ESPE Abstracts

Background and Methods: PCOS is common and associated with significant comorbidity. However, its pathogenesis is complex and poorly understood. We have developed new methods for deep phenotyping discovery proteomic profiling of urine, aiming to identify disease mechanisms, drug targets and novel non-invasive biomarkers for PCOS in adolescents. Here, we present the baseline proteomic data from our prospective, longitudinal study (n=40). We undertook proteomic analysis (nano 2D-LC-QTOF MSe) on a subset of 15 samples. We compared the urinary proteome of adolescents with PCOS (n=6), controls (n=6), and insulin resistance (IR) (n=3), to identify markers of PCOS as distinct from those of IR.
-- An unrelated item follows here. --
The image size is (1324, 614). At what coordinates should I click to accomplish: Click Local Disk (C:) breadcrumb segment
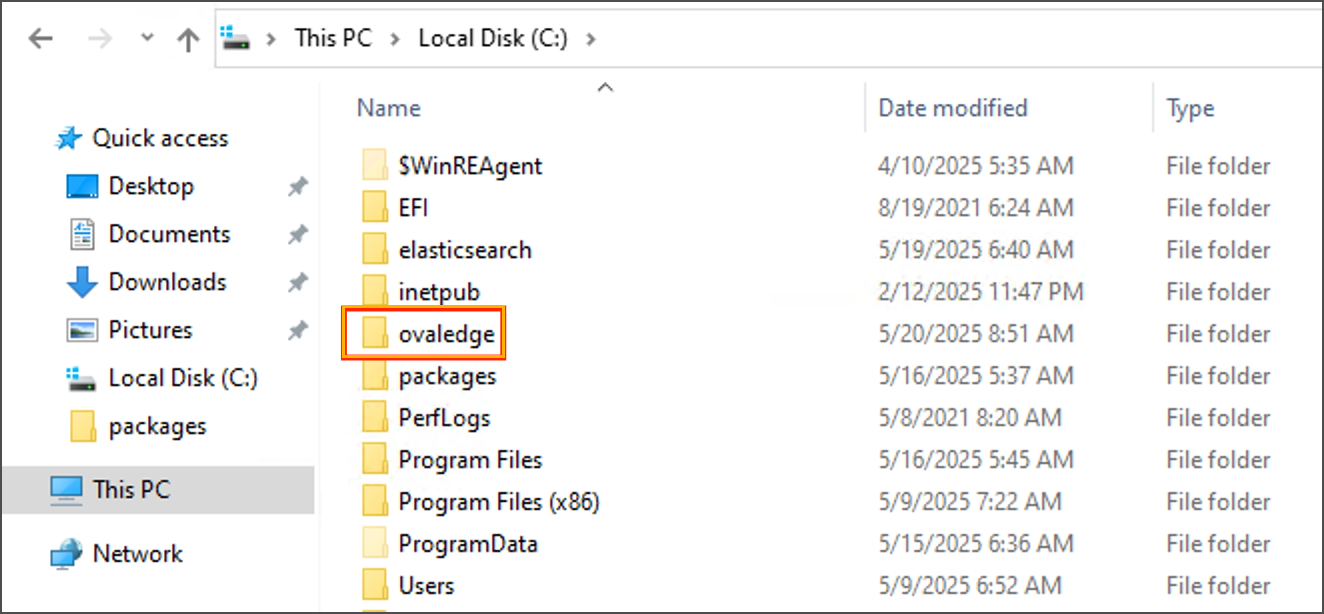click(493, 39)
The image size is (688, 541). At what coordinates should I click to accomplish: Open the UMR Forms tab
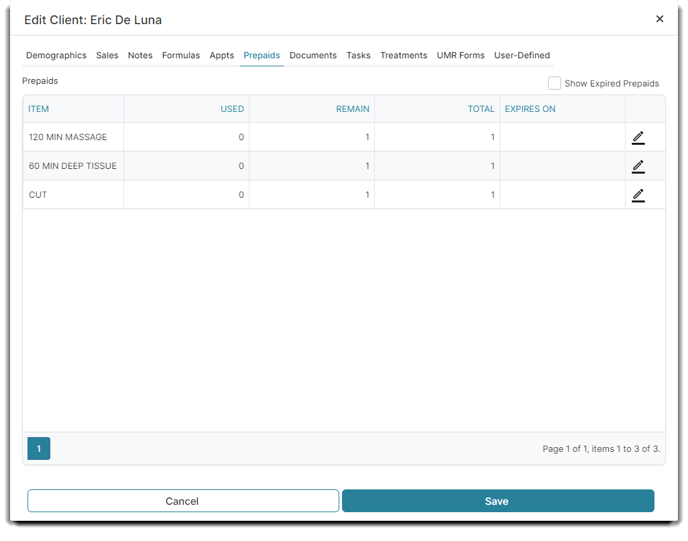point(460,55)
Results: We identified 3,793 proteins, of which, 314 were significantly and differentially expressed (P<0.05) in the PCOS cohort in comparison to healthy controls, and 397 in the PCOS vs. IR analysis. Of these, 66 proteins overlapped and were differentially expressed in the PCOS cohort in comparison to both controls and IR, and as such are potential novel biomarkers for PCOS. These proteins had a median fold-change of -2.2 (range -16.6 – +1775.5) and eight were upregulated in the PCOS cohort. Gene ontology analysis revealed these proteins were mediators of complement, coagulation and apoptosis cascades, glucose homeostasis, pro-inflammatory cytokines, and cytoskeletal components, the latter important in folliculogenesis. Bioinformatic Ingenuity Pathway Analysis (IPA) of all significant proteins identified differential activation of 23 significant biological pathways in the PCOS cohort. The top five canonical pathways were the coagulation system, the intrinsic prothrombin activation pathway, 14-3-3-mediated signalling, remodelling of epithelial adherens junctions, and acute phase response signalling. Almost half of all significant pathways (10/23; 43%) related to inflammatory/immunological responses and the thrombotic/fibrinolytic systems. Nearly a quarter (n=5/53; 22%) were associated with glucose homeostasis/insulin resistance, hyperandrogenism, and neuroendocrine pathways. Whilst, one third (8/23; 35%) were involved in folliculogenesis, cytoskeleton reorganisation, remodelling, apoptosis and autophagy. IPA diseases and function analysis revealed the inflammatory response as the most significant biological process associated with PCOS in our study (P<0.001).

Conclusions: To the best of our knowledge, this is the first study to utilise non-invasive matrices to map the proteome of PCOS in adolescents. We have identified 66 potential novel biomarkers, provided promising insight into the molecular pathways of PCOS, and demonstrated that inflammation could be a major contributory factor in the pathophysiology of this common condition. To confirm these findings, we are performing targeted multiplexed assays comprising 70 inflammatory proteins on our entire longitudinal cohort.